AI generated art of a beautiful woman, in watercolor with orange and purple

Well, friends, we are at that point in history, and I think it is only a good thing, and will only get better as time goes on. Are you kidding? I cannot wait to tell an AI “generate a new two-part episode of Star Trek: The Next Generation with a story centered around the borg nearly having victory over humanity,” and then watching the AI-generated shows. This doesn’t represent the death of art; it is the rise of art. I can’t make an episode of The Next Generation (neither can AI… yet), and I certainly can’t reunite the cast and make them look like their 90s selves, no matter how great of an idea I have for an episode. “Imagine a Tool album for me if Tool had not become a bunch of pretentious twats who marketed themselves to people who listen to Joe Rogan.”

The possibilities are endless, and the future is bright. Giving every individual out there the ability to create art–movies, television, books, visual art, short stories, music, video games–can only be a good thing. Yes, it erodes the special status that these creators have erected for themselves, but I can’t even pretend to care about that. Imagine what Mary Shelley could write about if she knew about modern technology and the last century of rights activism. I’m not interested in foregoing this because some people will feel a little less special about their ability to arrange pixels in an aesthetically pleasing way.

Humans don’t seem to mind AI generated art, as this fake AI band has hundreds of thousands of monthly listeners on Spotify. You may be inclined to think that article makes the opposite point–that humans do mind, but I urge you to look more closely: if humans minded, the band wouldn’t have as many monthly listeners as they do. Just like people don’t dislike certain art until they learn it was made by AI, people don’t seem to mind this band, until they learn that it is AI. Once they learn it’s AI, suddenly people are unhappy about it and don’t want to listen to them.
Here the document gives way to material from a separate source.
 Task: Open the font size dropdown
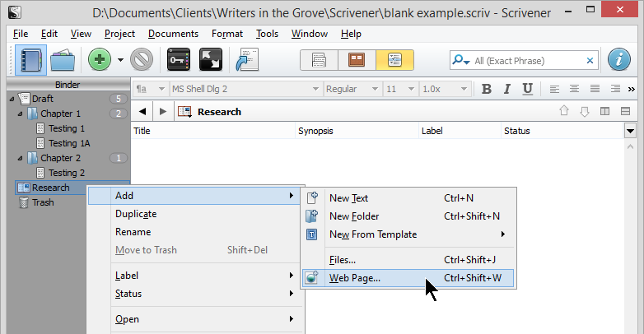tap(400, 89)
It’s quite telling that we only get the truth when we treat humanity like a child being fed Pizza Hut when she claims she hates Pizza Hut: “No, sweetie, this isn’t Pizza Hut, it’s Domino’s, we just put it in Pizza Hut boxes.”

Humans don’t dislike AI art. They dislike art when they know it’s produced by AI.
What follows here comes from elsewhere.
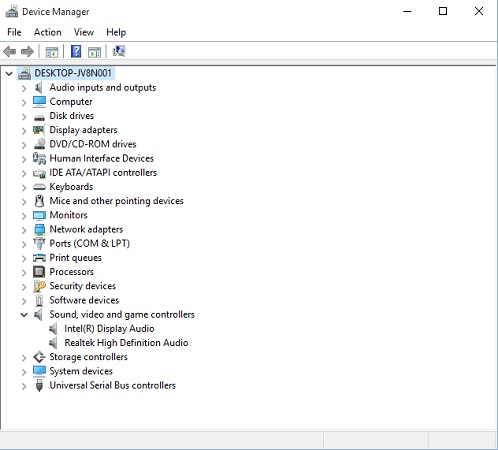Select the Realtek High Definition Audio speaker icon

point(53,343)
We can immediately, then, cast off any and all arguments against the content itself. Maybe Velvet Sundown isn’t my kind of band, I don’t know, and maybe they write awful music, but if I didn’t mind Velvet Sundown until I learned they were AI, then you’d have no reason to believe me when I said my distaste was about their music. This is precisely the phenomenon we see with AI creations across the board. It’s fine until it isn’t, and “it isn’t” when we learn it’s AI.

An image created by AI that is a pencil sketch of a woman. It is indistinguishable from anything produced by a human.

Why should this be the case?

It is immediately obvious that our dislike for AI art isn’t due to the art, and there are only two parts to the descriptor “AI art,” so we must conclude that we dislike it because of the AI part.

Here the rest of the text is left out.